Collected data entries:
*** Begin section ***

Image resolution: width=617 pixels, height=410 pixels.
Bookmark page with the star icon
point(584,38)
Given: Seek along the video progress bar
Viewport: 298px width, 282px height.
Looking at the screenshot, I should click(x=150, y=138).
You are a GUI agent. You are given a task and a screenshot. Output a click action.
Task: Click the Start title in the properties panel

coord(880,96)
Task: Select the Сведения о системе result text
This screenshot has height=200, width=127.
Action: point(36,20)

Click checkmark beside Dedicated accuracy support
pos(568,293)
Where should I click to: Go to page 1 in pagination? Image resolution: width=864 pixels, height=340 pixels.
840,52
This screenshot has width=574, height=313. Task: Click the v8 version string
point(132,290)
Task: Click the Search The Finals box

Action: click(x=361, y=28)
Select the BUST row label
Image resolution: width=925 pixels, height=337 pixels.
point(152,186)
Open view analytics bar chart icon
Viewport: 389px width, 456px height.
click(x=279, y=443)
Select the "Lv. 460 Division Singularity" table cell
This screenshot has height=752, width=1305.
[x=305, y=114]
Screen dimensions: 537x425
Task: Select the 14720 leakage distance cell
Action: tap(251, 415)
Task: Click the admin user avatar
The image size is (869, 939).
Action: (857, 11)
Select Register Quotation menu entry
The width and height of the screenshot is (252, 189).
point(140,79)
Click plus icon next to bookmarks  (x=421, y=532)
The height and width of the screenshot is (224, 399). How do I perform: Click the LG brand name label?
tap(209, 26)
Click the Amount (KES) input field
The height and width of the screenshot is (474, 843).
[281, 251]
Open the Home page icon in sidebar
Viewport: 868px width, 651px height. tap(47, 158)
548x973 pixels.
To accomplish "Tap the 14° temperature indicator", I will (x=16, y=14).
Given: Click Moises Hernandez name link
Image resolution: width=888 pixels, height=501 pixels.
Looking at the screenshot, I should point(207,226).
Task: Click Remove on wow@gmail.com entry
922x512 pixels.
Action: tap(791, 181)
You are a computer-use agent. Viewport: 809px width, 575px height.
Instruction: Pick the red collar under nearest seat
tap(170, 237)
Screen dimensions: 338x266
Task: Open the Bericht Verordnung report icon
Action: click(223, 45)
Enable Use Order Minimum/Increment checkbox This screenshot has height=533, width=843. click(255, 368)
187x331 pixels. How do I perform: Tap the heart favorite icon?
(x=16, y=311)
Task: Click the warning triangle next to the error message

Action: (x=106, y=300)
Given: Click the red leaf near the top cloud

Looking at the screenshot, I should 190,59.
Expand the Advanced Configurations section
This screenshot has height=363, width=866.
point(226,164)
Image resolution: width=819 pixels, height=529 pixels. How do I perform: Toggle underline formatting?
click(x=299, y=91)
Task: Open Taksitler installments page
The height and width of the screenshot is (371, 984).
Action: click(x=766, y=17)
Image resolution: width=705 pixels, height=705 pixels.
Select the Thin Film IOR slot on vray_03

*** End section ***

What you have to do: Each line from the start of the records through the line holding "Open view analytics bar chart icon" must be returned exactly; nothing else belongs in the answer.

Answer to the exercise:
Image resolution: width=617 pixels, height=410 pixels.
Bookmark page with the star icon
point(584,38)
Given: Seek along the video progress bar
Viewport: 298px width, 282px height.
Looking at the screenshot, I should click(x=150, y=138).
You are a GUI agent. You are given a task and a screenshot. Output a click action.
Task: Click the Start title in the properties panel

coord(880,96)
Task: Select the Сведения о системе result text
This screenshot has height=200, width=127.
Action: point(36,20)

Click checkmark beside Dedicated accuracy support
pos(568,293)
Where should I click to: Go to page 1 in pagination? Image resolution: width=864 pixels, height=340 pixels.
840,52
This screenshot has width=574, height=313. Task: Click the v8 version string
point(132,290)
Task: Click the Search The Finals box

Action: click(x=361, y=28)
Select the BUST row label
Image resolution: width=925 pixels, height=337 pixels.
point(152,186)
Open view analytics bar chart icon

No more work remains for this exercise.